### TEXT SECTION

Moshe Butler Sentenced To 5 Years

Moshe Butler

A Teaneck man who struggles with a gambling addiction was sentenced Wednesday to more than five years in prison for orchestrating fraud schemes that bilked victims out of nearly $2.5 million.

“You are nothing but a crook,” U.S. District Judge William H. Walls declared as he sentenced Moshe Butler, 33, during a hearing in federal court in Newark. “And as a crook, you should be punished so you feel the sting.”

Walls told Butler that he deserved his punishment because he continued to commit crimes after he was first caught “selling phantom television sets” to eight hotel and motel development companies from Englewood Cliffs to New Mexico.

Prosecutors said Butler defrauded the companies out of more than $2.25 million in 2008 and 2009 by collecting upfront payments for large orders of flat-panel televisions. More often than not, customers received only a portion or none of the televisions they bought, and requests for refunds only produced checks that bounced, authorities said.

Two years later, while free on bail in that case, Butler swindled Morgan Stanley Smith Barney LLC and two individuals out of more than $200,000 by writing bad checks.

Butler’s attorney, Edward J. Dauber, said Butler enrolled in a program for his addiction after his arrest and tried to turn his life around, but he suffered a relapse, substituting the rush of casino gambling for “the rush of the stock market.”

Butler, wearing a yellow jail-issued jumpsuit, his wrists and ankles in chains, apologized to his victims and to his family on Wednesday. “I’ve made bad mistakes,” he told the judge. If given an opportunity to get help, he vowed to make amends to those he has harmed.

Assistant U.S. Attorney Matthew E. Beck said Butler was a “skilled, talented and prolific fraudster” whose guilty pleas in the fraud schemes proved that to be true. He added that Butler’s gambling problem was no justification for his crimes.

######
### DATASET SECTION

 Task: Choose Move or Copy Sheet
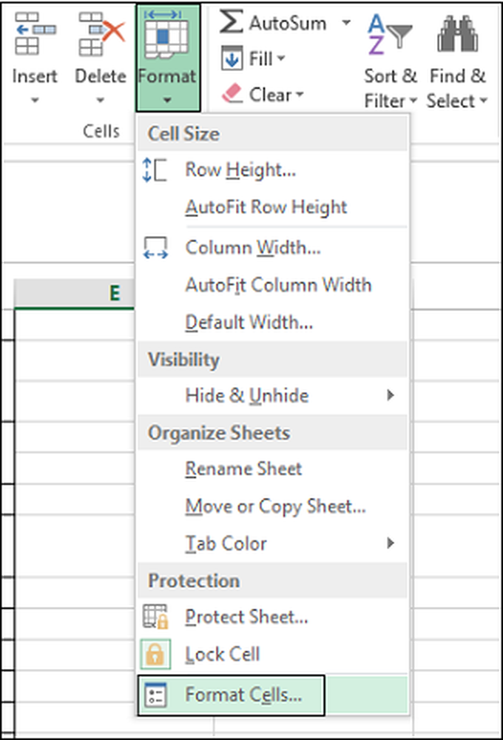(x=275, y=507)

######

**WRITTEN TASK A**.
Answer these questions using the article on Moshe Butler's sentencing:
(i) How old was Moshe Butler when he was sentenced?
(ii) How many hotel and motel development companies bought the "phantom television sets"?
(iii) Who was Butler's attorney?
**WRITTEN TASK B**. Reproduce the article on Moshe Butler's sentencing starting with "Butler’s attorney, Edward" and going on through "he has harmed.", swapping "yellow" for "orange".
**WRITTEN TASK C**. Resume the article on Moshe Butler's sentencing from the point where the text stops.

**RESPONSE A**.
(i) 33
(ii) Eight
(iii) Edward J. Dauber

**RESPONSE B**.
Butler’s attorney, Edward J. Dauber, said Butler enrolled in a program for his addiction after his arrest and tried to turn his life around, but he suffered a relapse, substituting the rush of casino gambling for “the rush of the stock market.”

Butler, wearing a orange jail-issued jumpsuit, his wrists and ankles in chains, apologized to his victims and to his family on Wednesday. “I’ve made bad mistakes,” he told the judge. If given an opportunity to get help, he vowed to make amends to those he has harmed.

**RESPONSE C**.
“Each and every time he lied, cheated and stole to get money, he knew what he was doing,” Beck said.

Walls agreed. “Society has to be protected from people who promise something and don’t even attempt to deliver,” Walls told Butler. “That you are a gambler is not of consequence to me.”

The judge imposed a 57-month prison term for the TV scam and six months for the second scheme, and ordered that the sentences run consecutively, resulting in a 63-month sentence.

Butler admitted defrauding Morgan Stanley out of $37,000 by opening an investment account with the bank last summer and depositing a $50,000 check, which he used to cover purchases of various securities and commodities option contracts. The purchases were largely unsuccessful and within days he lost his entire $50,000 investment, plus an additional $18,921, authorities said.

Butler then deposited a $100,000 check to cover the negative balance but that check was written from an account that had been closed two months earlier because he had written checks that were returned for insufficient funds, authorities said.

Butler also admitted that he fraudulently obtained $170,000 in money and legal services from two victims, in part by giving them bad checks.